===== The input =====

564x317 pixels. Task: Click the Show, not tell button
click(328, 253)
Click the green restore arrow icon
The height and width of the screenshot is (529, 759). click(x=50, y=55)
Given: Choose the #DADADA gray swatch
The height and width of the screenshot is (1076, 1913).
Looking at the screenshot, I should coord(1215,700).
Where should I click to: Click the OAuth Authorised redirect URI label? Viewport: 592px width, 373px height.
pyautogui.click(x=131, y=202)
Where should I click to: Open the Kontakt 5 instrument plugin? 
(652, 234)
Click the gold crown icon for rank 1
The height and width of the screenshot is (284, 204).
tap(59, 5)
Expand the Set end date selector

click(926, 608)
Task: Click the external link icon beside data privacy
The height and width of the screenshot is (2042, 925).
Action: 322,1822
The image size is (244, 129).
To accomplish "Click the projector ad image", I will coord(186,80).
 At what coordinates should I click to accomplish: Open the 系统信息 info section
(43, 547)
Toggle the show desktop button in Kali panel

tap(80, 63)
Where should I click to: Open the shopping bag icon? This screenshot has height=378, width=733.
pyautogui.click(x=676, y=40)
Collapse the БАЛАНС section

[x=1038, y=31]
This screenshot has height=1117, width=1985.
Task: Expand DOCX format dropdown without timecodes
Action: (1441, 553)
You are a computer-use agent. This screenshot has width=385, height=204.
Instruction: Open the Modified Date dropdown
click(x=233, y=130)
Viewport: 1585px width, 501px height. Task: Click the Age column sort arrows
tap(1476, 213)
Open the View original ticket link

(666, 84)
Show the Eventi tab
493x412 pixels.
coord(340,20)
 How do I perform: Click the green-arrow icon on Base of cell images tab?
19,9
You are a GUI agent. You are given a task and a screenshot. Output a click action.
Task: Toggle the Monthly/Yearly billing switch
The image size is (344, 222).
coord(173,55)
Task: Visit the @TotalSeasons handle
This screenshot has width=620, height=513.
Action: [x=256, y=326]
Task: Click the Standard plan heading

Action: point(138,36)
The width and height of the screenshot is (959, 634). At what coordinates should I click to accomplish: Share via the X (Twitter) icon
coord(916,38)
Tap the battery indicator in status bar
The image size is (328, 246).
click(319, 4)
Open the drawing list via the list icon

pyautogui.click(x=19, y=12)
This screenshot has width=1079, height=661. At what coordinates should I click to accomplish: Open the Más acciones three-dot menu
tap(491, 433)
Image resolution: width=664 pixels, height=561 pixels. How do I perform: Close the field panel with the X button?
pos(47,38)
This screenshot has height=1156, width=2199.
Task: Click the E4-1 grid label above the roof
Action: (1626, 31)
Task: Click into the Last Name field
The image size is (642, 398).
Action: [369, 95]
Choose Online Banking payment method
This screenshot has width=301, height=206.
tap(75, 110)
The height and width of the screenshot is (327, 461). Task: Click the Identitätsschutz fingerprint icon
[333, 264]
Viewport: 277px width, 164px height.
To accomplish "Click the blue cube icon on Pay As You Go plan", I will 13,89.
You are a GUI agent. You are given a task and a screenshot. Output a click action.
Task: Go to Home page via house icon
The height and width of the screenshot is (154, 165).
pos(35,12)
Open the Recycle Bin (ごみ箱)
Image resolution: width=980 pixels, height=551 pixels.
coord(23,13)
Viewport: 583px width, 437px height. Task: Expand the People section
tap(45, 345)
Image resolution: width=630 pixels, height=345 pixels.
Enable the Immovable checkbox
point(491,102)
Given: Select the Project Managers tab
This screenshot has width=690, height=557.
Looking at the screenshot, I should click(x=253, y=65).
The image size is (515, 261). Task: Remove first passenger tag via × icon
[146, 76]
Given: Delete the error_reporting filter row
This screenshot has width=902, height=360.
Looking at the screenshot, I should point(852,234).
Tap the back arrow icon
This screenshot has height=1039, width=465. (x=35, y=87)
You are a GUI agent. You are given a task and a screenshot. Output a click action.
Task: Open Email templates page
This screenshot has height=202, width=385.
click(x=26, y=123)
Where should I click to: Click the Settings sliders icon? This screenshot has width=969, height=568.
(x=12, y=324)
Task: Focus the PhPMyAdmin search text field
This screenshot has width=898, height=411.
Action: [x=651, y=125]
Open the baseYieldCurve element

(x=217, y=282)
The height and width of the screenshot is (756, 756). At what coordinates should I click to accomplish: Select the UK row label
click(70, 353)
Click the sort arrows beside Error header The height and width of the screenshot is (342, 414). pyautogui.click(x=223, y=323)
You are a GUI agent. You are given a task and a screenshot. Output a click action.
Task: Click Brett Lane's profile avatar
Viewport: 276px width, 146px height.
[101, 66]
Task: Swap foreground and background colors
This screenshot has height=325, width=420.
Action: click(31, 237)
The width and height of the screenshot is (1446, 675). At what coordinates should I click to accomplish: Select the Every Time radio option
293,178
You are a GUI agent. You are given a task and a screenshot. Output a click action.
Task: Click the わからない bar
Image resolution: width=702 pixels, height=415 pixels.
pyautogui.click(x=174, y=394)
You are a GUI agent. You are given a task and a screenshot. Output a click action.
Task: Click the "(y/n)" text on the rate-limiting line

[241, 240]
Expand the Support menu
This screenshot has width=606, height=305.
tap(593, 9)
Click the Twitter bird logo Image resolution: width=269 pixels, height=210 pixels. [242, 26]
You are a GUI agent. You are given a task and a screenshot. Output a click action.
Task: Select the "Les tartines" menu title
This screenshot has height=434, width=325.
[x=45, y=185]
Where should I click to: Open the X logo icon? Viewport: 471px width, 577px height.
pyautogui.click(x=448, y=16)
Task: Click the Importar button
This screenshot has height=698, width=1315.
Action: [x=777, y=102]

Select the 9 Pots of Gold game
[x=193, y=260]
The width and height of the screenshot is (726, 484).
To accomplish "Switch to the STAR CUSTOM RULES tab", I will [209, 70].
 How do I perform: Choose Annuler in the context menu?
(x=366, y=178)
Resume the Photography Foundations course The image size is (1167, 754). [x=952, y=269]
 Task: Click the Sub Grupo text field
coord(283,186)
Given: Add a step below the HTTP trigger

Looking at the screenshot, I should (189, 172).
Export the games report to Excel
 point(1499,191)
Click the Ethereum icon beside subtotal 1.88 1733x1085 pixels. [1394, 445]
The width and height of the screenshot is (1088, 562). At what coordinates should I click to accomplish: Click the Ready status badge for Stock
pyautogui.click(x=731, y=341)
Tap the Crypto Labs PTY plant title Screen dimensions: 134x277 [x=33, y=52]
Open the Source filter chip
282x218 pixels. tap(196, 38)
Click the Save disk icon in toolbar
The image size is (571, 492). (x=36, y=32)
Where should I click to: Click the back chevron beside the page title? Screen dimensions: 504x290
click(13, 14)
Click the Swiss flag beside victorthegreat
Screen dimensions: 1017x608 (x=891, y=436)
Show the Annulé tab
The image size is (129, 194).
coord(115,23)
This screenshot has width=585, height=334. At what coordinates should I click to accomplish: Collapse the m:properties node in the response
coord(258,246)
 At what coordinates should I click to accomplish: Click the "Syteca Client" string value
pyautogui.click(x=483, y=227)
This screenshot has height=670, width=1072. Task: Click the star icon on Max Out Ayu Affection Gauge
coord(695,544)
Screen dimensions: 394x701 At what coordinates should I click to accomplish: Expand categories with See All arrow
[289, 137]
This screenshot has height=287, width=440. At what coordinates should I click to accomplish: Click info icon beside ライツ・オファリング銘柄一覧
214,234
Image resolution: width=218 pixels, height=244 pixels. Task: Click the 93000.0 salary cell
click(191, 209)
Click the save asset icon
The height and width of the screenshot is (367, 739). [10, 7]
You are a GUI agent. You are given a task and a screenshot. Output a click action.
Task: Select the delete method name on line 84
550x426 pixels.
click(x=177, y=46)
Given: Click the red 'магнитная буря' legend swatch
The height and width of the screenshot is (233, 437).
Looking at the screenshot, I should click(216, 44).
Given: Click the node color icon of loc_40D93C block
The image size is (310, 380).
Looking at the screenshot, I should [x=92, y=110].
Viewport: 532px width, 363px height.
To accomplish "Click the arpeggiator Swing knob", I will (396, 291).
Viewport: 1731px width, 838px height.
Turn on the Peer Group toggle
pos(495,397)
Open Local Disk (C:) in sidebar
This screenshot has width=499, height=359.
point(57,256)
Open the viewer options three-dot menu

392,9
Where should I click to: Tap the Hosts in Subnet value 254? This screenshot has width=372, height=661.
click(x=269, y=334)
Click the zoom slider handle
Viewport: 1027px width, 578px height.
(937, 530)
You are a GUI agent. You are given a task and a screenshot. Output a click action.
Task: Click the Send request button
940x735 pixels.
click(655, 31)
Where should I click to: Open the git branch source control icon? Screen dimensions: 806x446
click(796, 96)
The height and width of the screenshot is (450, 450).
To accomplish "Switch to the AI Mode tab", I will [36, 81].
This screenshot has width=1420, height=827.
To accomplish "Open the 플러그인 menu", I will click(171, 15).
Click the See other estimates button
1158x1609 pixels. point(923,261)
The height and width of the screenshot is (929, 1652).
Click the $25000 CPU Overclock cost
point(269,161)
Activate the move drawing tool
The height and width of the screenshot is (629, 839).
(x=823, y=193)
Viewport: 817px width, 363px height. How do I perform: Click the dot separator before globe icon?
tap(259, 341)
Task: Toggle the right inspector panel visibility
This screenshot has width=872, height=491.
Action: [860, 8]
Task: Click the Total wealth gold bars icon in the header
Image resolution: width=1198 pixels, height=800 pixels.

=====

Written exercise:
Reproduce the stretch of data from the line containing "Given: Delete the error_reporting filter row" through the line containing "This screenshot has height=1039, width=465.", swapping "filter row" for "filter rule" and leaving everything else unchanged.

In response:
Given: Delete the error_reporting filter rule
This screenshot has width=902, height=360.
Looking at the screenshot, I should point(852,234).
Tap the back arrow icon
This screenshot has height=1039, width=465. (x=35, y=87)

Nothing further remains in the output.